= EXERCICE PROPOSÉ 1 =
Relevez toutes les années écrites en quatre chiffres dans l'extrait sur la Catalogne ci-dessous.
==== EXTRAIT CHOISI ====
Olécio partenaire de Wukali

Les militants les plus engagés dans le catalanisme revendiquent, non sans excès, l’existence de « Pays catalans » – Els Països Catalans– qui s’étendraient sur 70 520 km² jusqu’au sud du pays valencien et engloberaient l’archipel des Baléares, regroupant ainsi presque 14 millions d’habitants[1]. Le théologien et philosophe franciscain Ramon Llull (1232-1315), originaire de Majorque, passe pour un des fondateurs de la culture catalane. 

La Catalogne a connu un âge d’or du XIIeau XVesiècle, avec l’union dynastique entre les comtes de Barcelone et la couronne d’Aragon et renforcée, en 1258 par l’annexion du Roussillon et de la Cerdagne. Cette principauté médiévale ne tarde pas à constituer une thalassocratie prospère, se dotant d’un système institutionnel en avance sur son temps : formation du premier Parlement catalan ou Cort General en 1283 ; création de la « Députation du Général » ou Generalitaten 1359. Cette Généralité comportait douze membres issus du clergé, de la noblesse et de la bourgeoisie, chargés de la répartition des impôts.

Une première soumission au pouvoir castillan

Carte de la Catalogne, Cataloniae principatus novissima et accurata descriptio, imprimée à Anvers en 1608 par Jan Baptist Vrients.
==== DONNÉES FOURNIES ====
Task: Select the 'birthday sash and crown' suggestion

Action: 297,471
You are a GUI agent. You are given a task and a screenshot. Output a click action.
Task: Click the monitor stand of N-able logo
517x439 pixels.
====
= EXERCICE PROPOSÉ 2 =
Dans les enregistrements, modifiez la partie qui s'ouvre sur la ligne contenant « You are a GUI » et se termine à la fin des enregistrements : remplacez « screenshot » par « image » sans rien changer d'autre.

= RÉSULTAT ATTENDU 1 =
1232, 1315, 1258, 1283, 1359, 1608

= RÉSULTAT ATTENDU 2 =
You are a GUI agent. You are given a task and a image. Output a click action.
Task: Click the monitor stand of N-able logo
517x439 pixels.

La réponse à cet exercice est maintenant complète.